Brahm's Klavierkonzert Nr. 2 und Strauss' Tondichtung "Ein Heldenleben" erklingen im 8. Sinfoniekonzert dieser Spielzeit am Mittwoch, 5. April, um 19.00 Uhr und am Donnerstag, 6. April 2017, um 20.00 Uhr im Großen Saal der Stadthalle. Als Klavier-Solistin ist Martina Filjak zu erleben.
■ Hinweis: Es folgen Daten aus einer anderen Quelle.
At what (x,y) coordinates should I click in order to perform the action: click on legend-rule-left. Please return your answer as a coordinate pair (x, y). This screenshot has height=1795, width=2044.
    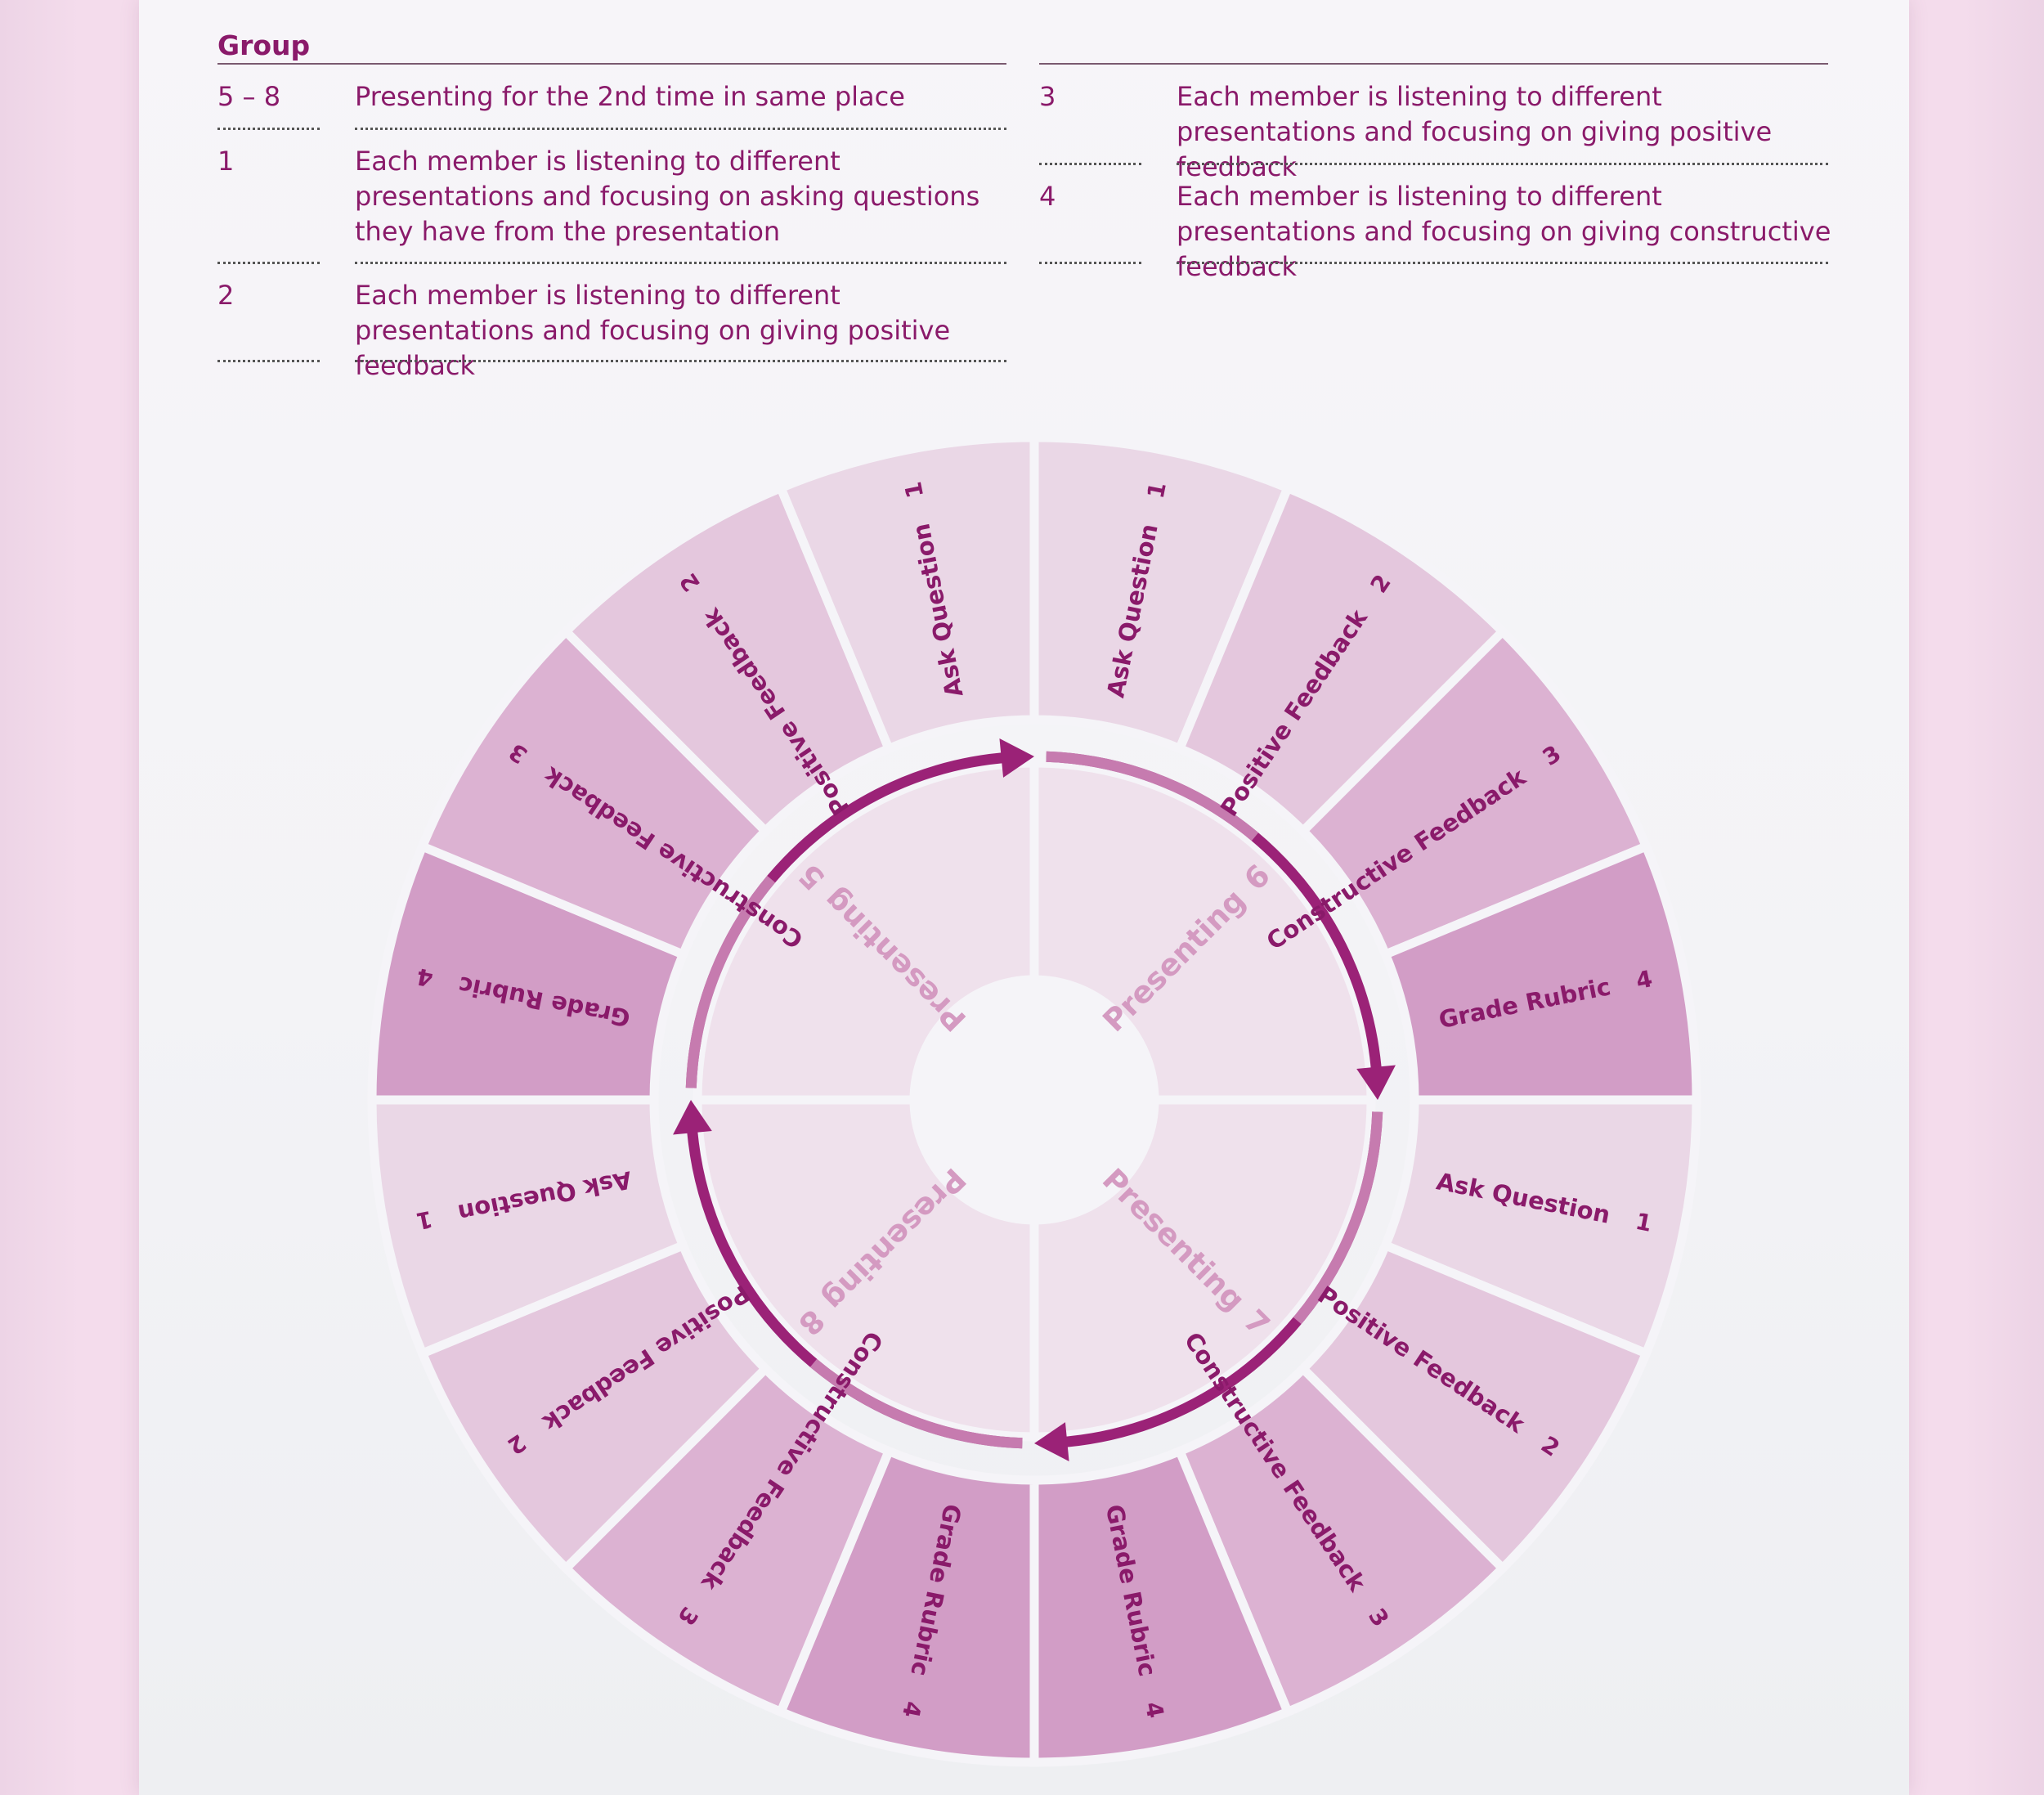
    Looking at the image, I should click on (612, 64).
Roman Brogli-Sacher dirigiert die Robert-Schumann-Philharmonie.


Bereits mit seinem ersten Klavierkonzert, welches er im Alter von knapp 25 Jahren in Hannover selbst als Solist uraufführte, hatte Johannes Brahms versucht, diese Gattung auf die Ebene der Sinfonie zu heben, indem er das Gewicht zwischen Klavier und Orchester auf neuartige Weise verteilte. Das Uraufführungspublikum war schockiert, doch Brahms schrieb an einen Freund: "Trotz alledem wird das Konzert noch einmal gefallen, wenn ich seinen Körperbau gebessert habe, und ein zweites soll schon anders lauten." Er sollte Recht behalten: Sein zweites Klavierkonzert lautete anders, war viel ausgereifter in seiner Form, aber es vergingen knapp 20 Jahre, bevor er es in Angriff nahm. Die Uraufführung fand mit großem Erfolg 1881 statt. In seiner Tondichtung "Ein Heldenleben" reflektierte Richard Strauss am Ende des romantischen 19. Jahrhunderts über sein bisheriges Schaffen. Über die erste Berliner Aufführung am 22. März 1899 konstatierte Claude Debussy: "Das ist ein Bilderbuch, das ist sogar Film ... Aber man muss sagen, dass ein Mann, der mit so unermüdlichem Streben und Mühen ein Werk wie dieses geschaffen hat, fast so etwas wie ein Genie ist."